Pixel coordinate grounding data:
=== Section Start ===

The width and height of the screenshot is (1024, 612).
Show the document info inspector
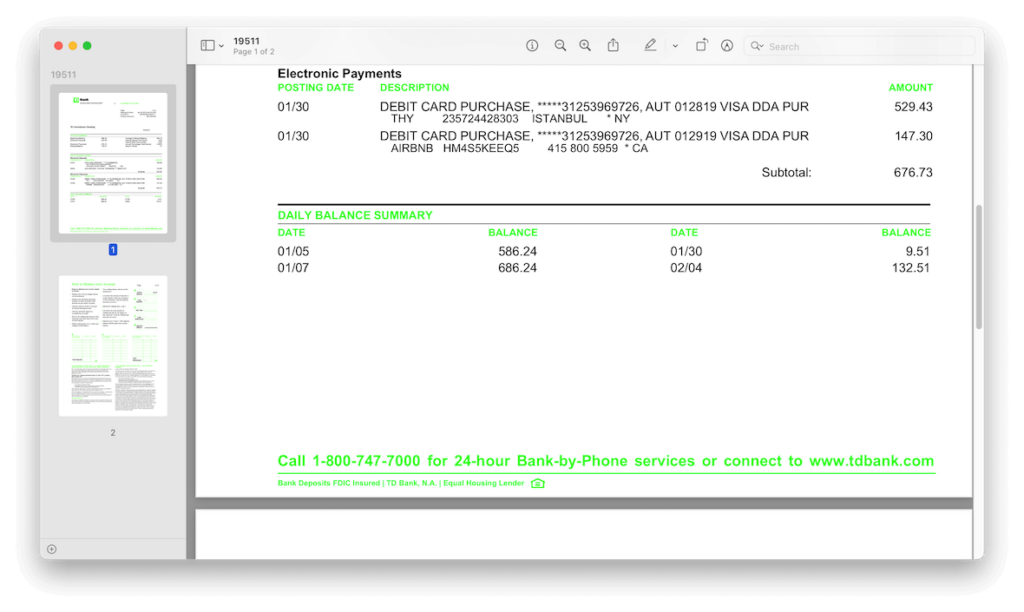tap(532, 46)
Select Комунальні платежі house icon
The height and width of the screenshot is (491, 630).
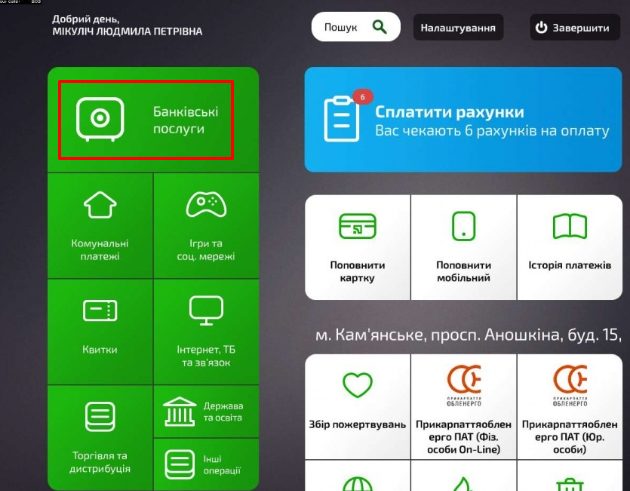tap(99, 206)
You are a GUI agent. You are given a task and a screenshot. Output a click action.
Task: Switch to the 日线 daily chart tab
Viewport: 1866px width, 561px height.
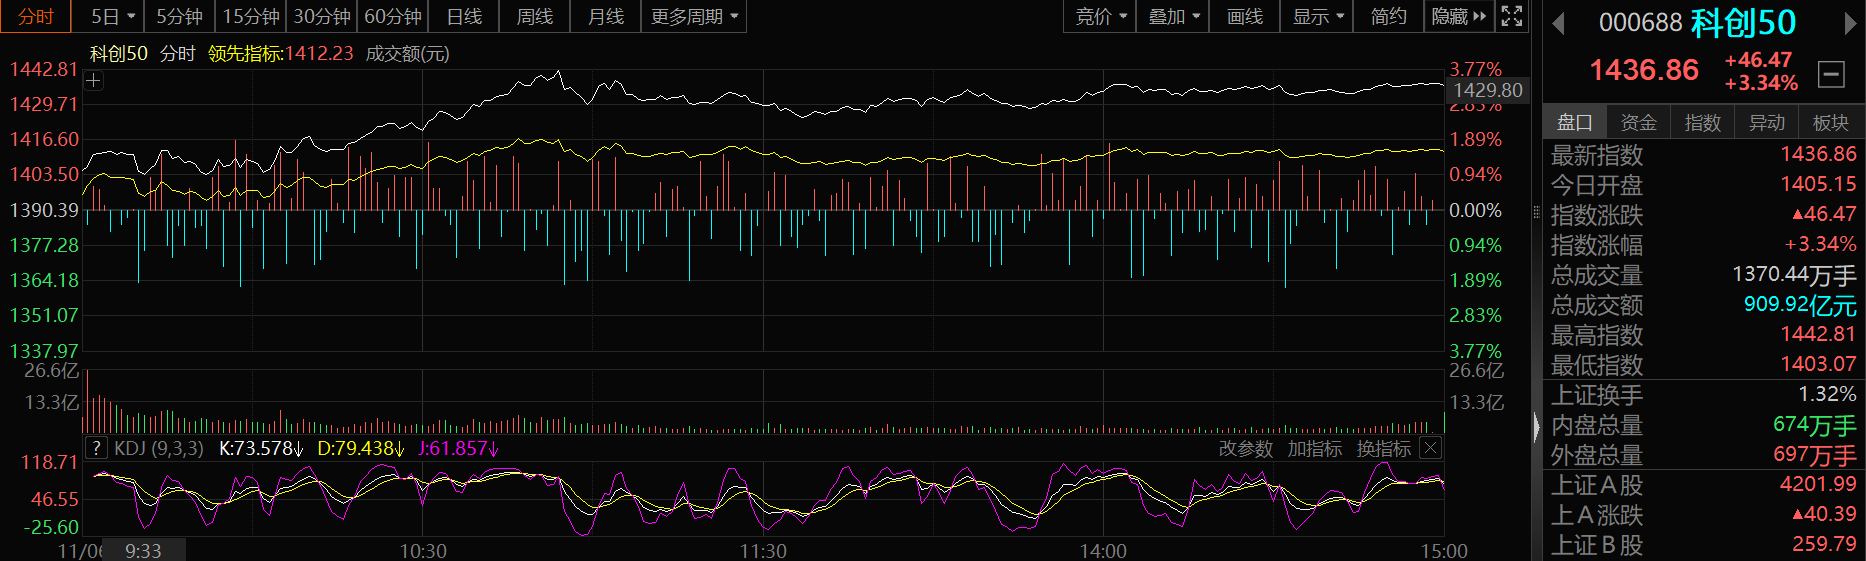464,16

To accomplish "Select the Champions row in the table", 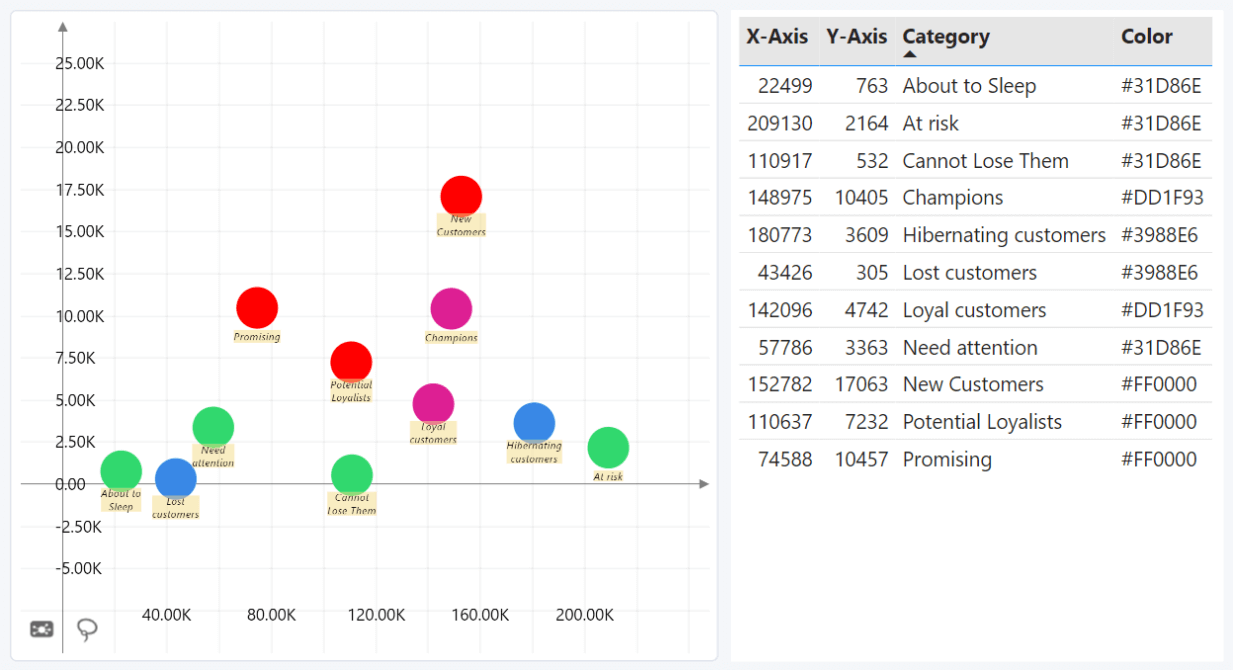I will (952, 198).
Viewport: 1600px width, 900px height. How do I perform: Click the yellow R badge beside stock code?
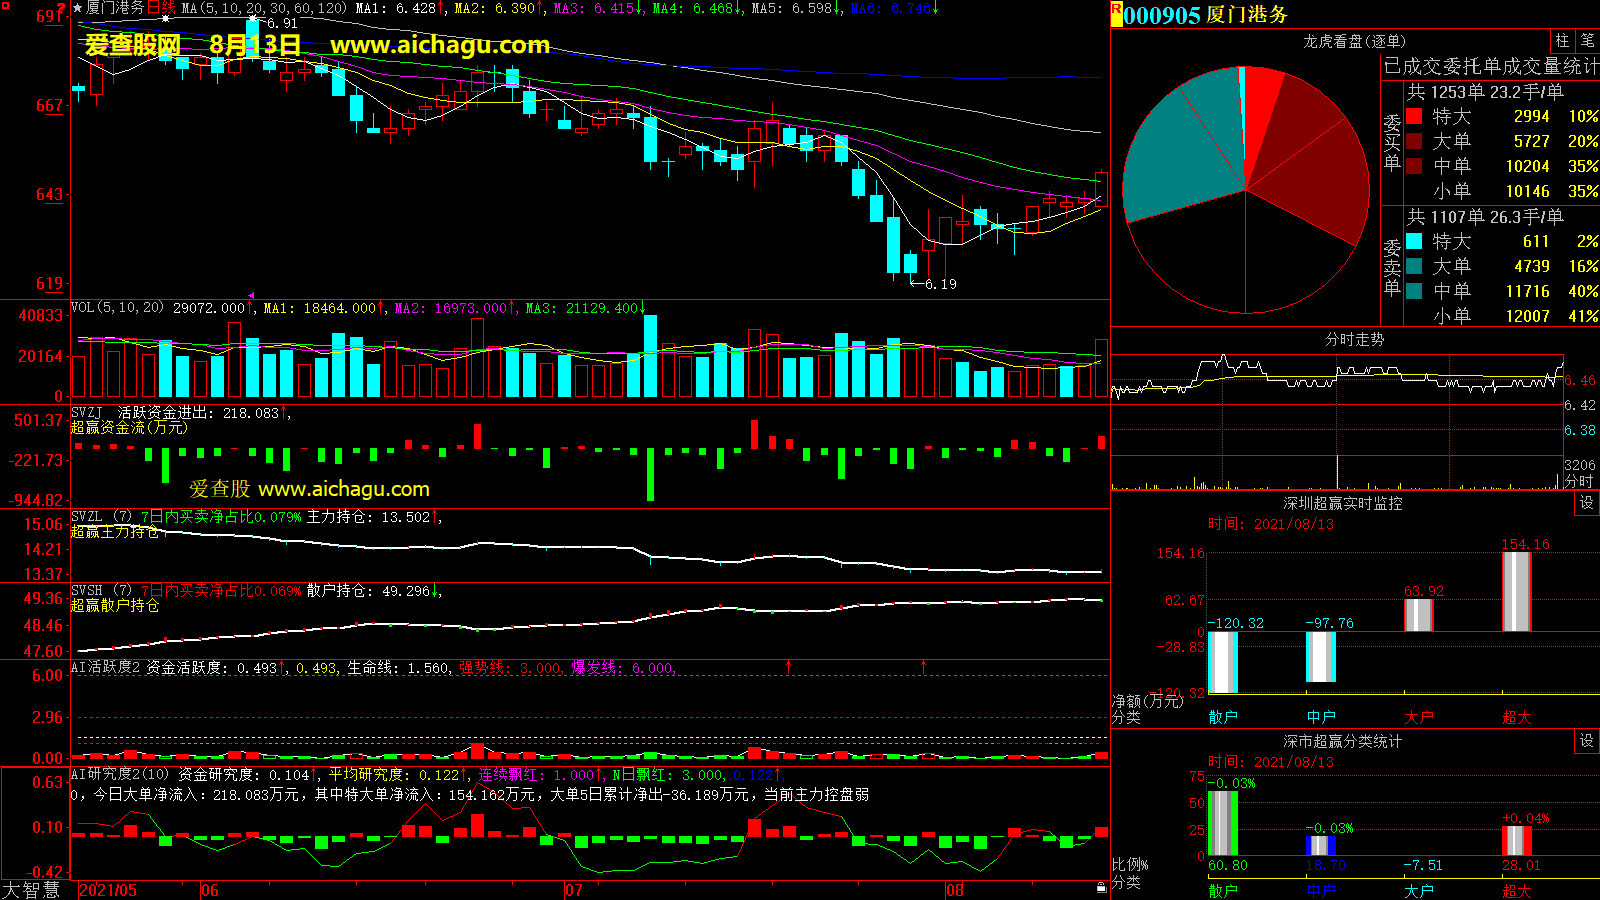[1116, 10]
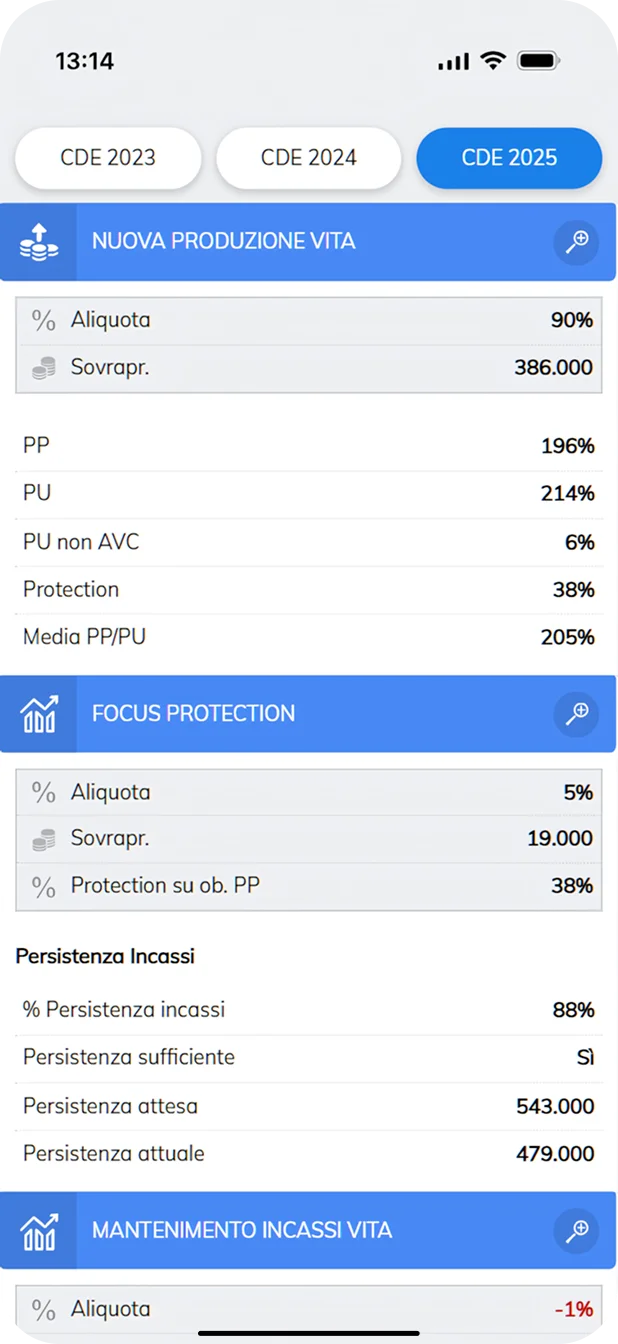Tap the percent icon beside Aliquota 90%

point(43,320)
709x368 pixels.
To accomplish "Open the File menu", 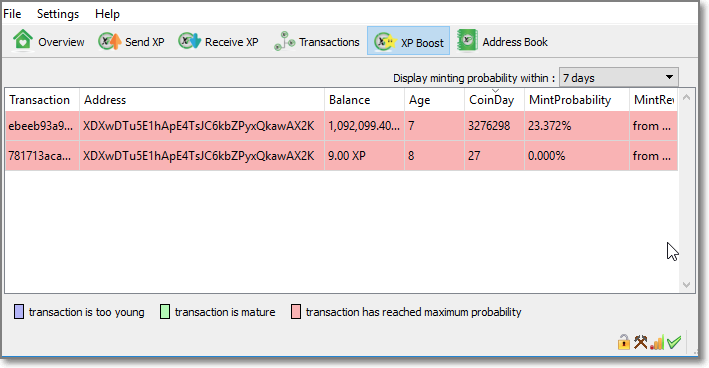I will [x=12, y=14].
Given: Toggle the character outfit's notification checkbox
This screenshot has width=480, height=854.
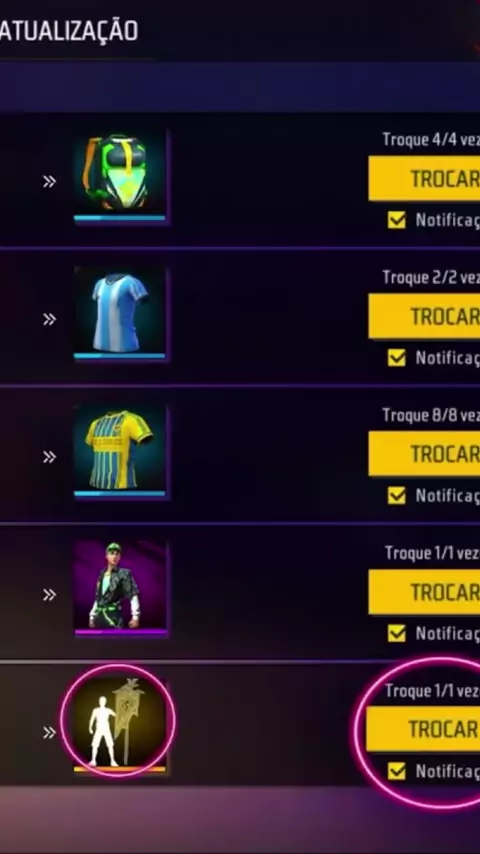Looking at the screenshot, I should coord(397,633).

=== Section End ===

◆ **Try it**
Only the lines from the one containing "Given: Toggle the" through the last line of the data may appear in the answer, each given again exactly and with pictures left out.

◆ **Result**
Given: Toggle the character outfit's notification checkbox
This screenshot has width=480, height=854.
Looking at the screenshot, I should coord(397,633).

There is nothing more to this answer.